The problem of ‘invasive species’ provides a particularly good example. Not only are most invasive plant species transported to their new locations–and often deliberately planted there–by human beings, they thrive under conditions left behind by other human activities (e.g., disturbed soil, removal of competing species, etc.). To re-interpret something Jussi Parikka has written about animals and communication technologies, the cooperation of plants and people in producing ‘invaded’ landscapes, makes the plant species involved emblematic of a breakdown in the practices, relationships and values associated with tending and caring for the land.  Writing the history of invasive plant species and their movements across particular landscapes not only helps to identify the role of human activities in co-producing those landscapes, it points us toward new avenues for responding to them–that is, by rebuilding or better yet, reinventing the social relations required for their care.

OLYMPUS DIGITAL CAMERA

Rhododendron ponticum. This large evergreen shrub is widely considered invasive in the UK, despite the fact that it takes 10-20 years to produce blooms and set seed.

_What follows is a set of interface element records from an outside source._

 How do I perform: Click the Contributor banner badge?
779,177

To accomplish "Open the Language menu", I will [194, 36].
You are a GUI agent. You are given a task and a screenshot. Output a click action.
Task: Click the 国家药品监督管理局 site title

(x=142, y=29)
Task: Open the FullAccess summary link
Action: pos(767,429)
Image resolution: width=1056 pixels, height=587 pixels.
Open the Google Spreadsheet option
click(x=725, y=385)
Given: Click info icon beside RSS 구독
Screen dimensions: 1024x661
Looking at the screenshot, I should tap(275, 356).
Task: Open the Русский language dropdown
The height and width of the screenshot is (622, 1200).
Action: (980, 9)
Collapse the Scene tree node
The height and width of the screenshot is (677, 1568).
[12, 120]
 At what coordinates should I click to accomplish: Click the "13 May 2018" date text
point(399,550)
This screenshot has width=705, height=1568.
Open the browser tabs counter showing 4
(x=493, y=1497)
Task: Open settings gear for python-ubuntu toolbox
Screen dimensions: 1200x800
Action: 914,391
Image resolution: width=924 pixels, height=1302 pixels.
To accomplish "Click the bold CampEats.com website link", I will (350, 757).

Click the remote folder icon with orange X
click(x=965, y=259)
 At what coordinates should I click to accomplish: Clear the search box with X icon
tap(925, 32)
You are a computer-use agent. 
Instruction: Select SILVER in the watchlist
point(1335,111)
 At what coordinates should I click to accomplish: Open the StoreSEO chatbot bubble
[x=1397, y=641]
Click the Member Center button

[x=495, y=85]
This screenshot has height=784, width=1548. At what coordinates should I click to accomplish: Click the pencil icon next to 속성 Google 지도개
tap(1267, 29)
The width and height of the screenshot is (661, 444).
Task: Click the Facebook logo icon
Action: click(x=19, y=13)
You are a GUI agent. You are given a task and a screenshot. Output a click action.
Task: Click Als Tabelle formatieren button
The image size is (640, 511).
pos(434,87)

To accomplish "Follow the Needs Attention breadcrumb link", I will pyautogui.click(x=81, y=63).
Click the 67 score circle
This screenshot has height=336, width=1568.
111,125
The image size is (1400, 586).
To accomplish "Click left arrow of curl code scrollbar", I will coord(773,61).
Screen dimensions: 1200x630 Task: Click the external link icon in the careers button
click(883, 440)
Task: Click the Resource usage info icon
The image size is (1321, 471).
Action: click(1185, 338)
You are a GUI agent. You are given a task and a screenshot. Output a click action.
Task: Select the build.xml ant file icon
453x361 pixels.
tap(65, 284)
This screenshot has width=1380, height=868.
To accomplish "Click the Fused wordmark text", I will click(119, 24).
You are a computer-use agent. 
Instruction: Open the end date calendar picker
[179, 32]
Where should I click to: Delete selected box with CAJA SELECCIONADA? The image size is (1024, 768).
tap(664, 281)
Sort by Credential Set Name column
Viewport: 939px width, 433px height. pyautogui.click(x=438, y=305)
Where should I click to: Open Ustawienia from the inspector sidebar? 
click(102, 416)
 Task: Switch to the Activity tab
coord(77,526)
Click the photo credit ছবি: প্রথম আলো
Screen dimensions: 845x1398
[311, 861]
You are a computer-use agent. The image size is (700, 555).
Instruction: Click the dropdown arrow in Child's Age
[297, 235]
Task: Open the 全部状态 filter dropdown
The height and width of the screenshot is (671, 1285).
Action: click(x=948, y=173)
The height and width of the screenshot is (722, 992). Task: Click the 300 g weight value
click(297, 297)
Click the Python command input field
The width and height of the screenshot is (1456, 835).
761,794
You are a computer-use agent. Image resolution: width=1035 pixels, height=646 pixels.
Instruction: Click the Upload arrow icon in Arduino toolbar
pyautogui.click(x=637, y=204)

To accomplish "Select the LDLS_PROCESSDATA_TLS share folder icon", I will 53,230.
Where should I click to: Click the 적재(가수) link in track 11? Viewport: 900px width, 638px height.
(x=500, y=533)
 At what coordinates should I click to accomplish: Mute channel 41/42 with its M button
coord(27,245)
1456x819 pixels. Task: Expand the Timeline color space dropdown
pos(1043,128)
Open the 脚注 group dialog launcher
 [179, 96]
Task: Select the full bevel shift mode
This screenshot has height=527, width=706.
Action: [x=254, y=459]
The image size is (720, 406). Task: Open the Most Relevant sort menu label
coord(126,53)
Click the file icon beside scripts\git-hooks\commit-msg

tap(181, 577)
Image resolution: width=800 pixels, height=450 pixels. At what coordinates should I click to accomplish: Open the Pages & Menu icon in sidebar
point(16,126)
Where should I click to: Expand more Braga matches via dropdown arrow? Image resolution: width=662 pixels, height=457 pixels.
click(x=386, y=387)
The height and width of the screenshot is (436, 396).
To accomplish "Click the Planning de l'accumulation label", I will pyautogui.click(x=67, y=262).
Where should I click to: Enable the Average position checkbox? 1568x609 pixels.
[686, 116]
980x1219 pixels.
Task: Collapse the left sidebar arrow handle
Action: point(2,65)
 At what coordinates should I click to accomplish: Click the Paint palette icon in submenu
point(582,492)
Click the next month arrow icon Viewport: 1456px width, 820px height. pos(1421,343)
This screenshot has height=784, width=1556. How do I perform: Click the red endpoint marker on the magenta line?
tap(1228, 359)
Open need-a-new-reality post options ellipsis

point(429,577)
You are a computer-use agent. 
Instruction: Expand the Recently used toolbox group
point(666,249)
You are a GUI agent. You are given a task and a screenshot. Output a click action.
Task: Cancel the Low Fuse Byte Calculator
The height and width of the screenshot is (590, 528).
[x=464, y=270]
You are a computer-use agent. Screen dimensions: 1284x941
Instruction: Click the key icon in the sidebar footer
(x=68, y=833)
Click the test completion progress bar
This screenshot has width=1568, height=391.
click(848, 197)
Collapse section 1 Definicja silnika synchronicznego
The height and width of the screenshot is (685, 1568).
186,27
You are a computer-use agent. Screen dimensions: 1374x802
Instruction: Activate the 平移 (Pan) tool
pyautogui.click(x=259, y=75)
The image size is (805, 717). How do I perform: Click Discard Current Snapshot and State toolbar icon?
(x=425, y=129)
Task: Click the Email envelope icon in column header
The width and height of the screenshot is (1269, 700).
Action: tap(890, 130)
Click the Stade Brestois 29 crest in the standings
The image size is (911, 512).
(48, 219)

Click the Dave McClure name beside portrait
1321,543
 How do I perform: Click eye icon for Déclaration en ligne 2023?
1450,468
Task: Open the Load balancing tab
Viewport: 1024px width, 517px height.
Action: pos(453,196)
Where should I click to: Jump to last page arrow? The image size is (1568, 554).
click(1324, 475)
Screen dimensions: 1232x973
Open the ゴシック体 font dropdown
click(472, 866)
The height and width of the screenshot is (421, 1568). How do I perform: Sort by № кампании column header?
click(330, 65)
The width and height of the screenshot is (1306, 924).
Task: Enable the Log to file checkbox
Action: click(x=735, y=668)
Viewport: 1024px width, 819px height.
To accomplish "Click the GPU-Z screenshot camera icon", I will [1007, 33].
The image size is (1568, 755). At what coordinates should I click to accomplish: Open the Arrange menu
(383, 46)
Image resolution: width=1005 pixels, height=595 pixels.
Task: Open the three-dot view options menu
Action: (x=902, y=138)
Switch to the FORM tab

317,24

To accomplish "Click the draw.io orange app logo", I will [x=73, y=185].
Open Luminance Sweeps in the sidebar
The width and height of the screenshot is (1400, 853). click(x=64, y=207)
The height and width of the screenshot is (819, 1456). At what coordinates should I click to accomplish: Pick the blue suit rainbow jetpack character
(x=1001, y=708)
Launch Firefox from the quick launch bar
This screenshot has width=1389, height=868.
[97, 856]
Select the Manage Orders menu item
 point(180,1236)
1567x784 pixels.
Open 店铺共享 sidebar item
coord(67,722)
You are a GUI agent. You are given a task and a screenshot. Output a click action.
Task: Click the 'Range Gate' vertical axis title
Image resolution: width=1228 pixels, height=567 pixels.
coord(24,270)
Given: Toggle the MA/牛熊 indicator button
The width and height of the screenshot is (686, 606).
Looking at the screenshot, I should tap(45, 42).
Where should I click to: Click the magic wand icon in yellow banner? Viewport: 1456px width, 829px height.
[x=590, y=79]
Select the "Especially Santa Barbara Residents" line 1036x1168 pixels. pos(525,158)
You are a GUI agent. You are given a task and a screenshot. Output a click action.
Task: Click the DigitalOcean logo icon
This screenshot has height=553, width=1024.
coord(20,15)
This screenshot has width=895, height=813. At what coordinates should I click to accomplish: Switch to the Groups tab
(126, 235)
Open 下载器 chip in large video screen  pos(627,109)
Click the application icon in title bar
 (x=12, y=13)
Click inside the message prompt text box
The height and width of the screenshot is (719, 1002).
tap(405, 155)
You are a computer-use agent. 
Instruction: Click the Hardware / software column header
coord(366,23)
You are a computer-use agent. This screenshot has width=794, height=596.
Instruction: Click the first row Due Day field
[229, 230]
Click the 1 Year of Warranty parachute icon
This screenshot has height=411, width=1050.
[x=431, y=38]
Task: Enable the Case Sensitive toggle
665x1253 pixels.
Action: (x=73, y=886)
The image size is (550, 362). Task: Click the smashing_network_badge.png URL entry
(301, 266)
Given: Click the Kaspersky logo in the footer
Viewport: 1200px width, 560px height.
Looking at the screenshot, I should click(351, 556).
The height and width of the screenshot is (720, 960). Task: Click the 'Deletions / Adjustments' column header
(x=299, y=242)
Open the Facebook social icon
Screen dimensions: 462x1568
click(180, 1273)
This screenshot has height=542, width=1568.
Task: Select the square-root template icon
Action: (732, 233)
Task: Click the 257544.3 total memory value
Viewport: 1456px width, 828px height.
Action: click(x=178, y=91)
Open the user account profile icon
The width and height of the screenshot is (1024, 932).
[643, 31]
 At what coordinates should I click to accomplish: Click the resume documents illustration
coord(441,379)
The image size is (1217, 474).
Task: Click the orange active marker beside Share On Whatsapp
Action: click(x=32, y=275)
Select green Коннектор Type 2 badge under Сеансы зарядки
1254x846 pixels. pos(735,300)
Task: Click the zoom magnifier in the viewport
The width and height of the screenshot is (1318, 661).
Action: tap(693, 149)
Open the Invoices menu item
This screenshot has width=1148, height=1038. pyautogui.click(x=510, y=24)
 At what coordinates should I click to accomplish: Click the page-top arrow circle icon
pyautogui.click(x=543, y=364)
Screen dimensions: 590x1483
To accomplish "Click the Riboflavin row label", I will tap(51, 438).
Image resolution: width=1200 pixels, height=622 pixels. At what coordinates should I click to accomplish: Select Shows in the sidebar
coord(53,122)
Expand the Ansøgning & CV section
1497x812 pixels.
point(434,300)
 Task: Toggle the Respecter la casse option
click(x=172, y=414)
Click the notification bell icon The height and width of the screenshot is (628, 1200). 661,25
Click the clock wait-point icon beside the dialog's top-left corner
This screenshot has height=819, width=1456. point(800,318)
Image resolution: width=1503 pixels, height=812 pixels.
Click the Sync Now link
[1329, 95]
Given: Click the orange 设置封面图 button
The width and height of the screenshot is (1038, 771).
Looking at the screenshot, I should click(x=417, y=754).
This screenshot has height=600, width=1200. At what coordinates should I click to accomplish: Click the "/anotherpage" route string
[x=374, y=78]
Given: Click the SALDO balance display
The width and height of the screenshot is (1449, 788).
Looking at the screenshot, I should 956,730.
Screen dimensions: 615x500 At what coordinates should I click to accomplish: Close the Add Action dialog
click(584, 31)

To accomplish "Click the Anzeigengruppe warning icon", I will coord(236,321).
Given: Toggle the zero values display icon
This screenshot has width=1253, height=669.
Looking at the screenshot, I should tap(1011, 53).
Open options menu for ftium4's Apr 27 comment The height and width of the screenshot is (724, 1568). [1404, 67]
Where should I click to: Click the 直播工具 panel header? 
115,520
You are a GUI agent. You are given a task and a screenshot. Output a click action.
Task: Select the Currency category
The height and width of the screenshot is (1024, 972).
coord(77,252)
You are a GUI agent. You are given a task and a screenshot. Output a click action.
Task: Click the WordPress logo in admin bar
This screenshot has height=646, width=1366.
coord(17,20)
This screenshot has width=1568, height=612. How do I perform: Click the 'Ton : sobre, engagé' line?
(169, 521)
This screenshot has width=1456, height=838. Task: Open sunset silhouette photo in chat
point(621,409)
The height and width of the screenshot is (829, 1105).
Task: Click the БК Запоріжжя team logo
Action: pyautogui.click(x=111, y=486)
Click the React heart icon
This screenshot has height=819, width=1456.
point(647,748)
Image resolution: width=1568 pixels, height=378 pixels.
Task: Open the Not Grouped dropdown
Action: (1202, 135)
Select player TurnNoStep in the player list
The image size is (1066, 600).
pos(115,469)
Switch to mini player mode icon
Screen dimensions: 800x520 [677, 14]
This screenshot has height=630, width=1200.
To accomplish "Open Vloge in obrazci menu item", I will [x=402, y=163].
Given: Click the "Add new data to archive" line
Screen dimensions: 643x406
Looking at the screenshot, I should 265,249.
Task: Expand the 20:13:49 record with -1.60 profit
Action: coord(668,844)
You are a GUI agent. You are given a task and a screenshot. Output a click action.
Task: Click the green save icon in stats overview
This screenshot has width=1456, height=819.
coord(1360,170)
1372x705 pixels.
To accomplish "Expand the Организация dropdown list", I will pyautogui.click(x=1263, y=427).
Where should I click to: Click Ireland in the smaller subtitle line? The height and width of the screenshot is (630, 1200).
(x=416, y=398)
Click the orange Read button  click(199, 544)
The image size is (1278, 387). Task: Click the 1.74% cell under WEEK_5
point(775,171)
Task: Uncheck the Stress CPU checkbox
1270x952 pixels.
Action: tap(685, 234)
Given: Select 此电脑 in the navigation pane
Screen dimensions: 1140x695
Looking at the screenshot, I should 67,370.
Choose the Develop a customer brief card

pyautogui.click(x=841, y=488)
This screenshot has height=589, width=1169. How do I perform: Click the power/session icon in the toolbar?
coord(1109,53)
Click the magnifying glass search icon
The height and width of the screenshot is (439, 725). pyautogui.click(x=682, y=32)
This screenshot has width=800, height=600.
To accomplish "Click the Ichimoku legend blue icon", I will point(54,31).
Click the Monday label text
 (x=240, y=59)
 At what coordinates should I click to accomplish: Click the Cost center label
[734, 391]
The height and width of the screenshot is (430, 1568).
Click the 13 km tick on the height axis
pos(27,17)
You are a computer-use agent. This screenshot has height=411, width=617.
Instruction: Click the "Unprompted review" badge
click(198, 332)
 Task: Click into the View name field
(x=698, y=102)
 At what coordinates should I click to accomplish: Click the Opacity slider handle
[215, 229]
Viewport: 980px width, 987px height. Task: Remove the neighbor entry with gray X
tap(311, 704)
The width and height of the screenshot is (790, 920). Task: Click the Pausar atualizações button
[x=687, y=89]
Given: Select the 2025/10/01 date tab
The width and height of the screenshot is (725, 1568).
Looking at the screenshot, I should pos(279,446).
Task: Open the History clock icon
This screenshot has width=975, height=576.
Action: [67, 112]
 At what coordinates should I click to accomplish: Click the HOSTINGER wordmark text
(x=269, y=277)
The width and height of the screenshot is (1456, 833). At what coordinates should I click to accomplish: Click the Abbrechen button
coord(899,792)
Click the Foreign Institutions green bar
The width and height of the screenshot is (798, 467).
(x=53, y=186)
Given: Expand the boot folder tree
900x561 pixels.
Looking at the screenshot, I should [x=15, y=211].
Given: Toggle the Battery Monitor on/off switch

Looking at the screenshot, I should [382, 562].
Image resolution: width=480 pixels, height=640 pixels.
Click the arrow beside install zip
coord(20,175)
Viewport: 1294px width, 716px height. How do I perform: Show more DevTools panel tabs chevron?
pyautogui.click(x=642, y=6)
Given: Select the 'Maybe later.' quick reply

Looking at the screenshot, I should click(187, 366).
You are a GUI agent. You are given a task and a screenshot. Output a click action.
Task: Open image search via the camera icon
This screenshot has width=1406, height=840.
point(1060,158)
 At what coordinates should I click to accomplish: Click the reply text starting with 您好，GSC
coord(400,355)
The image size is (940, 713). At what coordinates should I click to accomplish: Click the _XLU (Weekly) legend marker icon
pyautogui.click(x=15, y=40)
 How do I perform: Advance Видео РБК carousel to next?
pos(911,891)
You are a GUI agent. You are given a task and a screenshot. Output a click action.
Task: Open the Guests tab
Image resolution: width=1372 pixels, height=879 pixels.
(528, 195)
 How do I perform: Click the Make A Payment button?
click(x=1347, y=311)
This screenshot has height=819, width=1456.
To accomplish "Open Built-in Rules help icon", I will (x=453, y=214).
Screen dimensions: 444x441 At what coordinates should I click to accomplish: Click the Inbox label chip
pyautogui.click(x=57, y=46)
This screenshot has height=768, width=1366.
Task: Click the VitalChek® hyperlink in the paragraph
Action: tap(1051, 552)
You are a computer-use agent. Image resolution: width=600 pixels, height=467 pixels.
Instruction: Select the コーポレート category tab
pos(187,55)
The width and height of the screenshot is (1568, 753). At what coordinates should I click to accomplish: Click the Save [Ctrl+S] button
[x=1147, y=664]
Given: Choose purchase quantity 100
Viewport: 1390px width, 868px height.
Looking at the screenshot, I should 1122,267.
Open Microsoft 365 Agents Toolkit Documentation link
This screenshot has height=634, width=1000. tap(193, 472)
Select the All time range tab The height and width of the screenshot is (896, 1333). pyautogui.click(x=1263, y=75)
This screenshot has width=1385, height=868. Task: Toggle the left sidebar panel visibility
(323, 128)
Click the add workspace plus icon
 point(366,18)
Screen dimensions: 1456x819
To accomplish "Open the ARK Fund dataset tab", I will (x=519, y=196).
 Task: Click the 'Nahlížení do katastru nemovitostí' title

This is why humanities-based research about plants continues to be important: not only can it help to enhance their social and cultural value–which is important to their protection and to the continuation of scientific research–it can also refine the way associated environmental problems are perceived, and identify strategies for developing alternative solutions.  To the extent that these strategies call for new social practices of cultivation and care, such research may also contribute indirectly towards a work of learning across social, cultural and perhaps even political divides. This is of course not enough on its own to address the rise of the right in numerous places around the world, but it may in the long run be part of what enables us to move on to something better.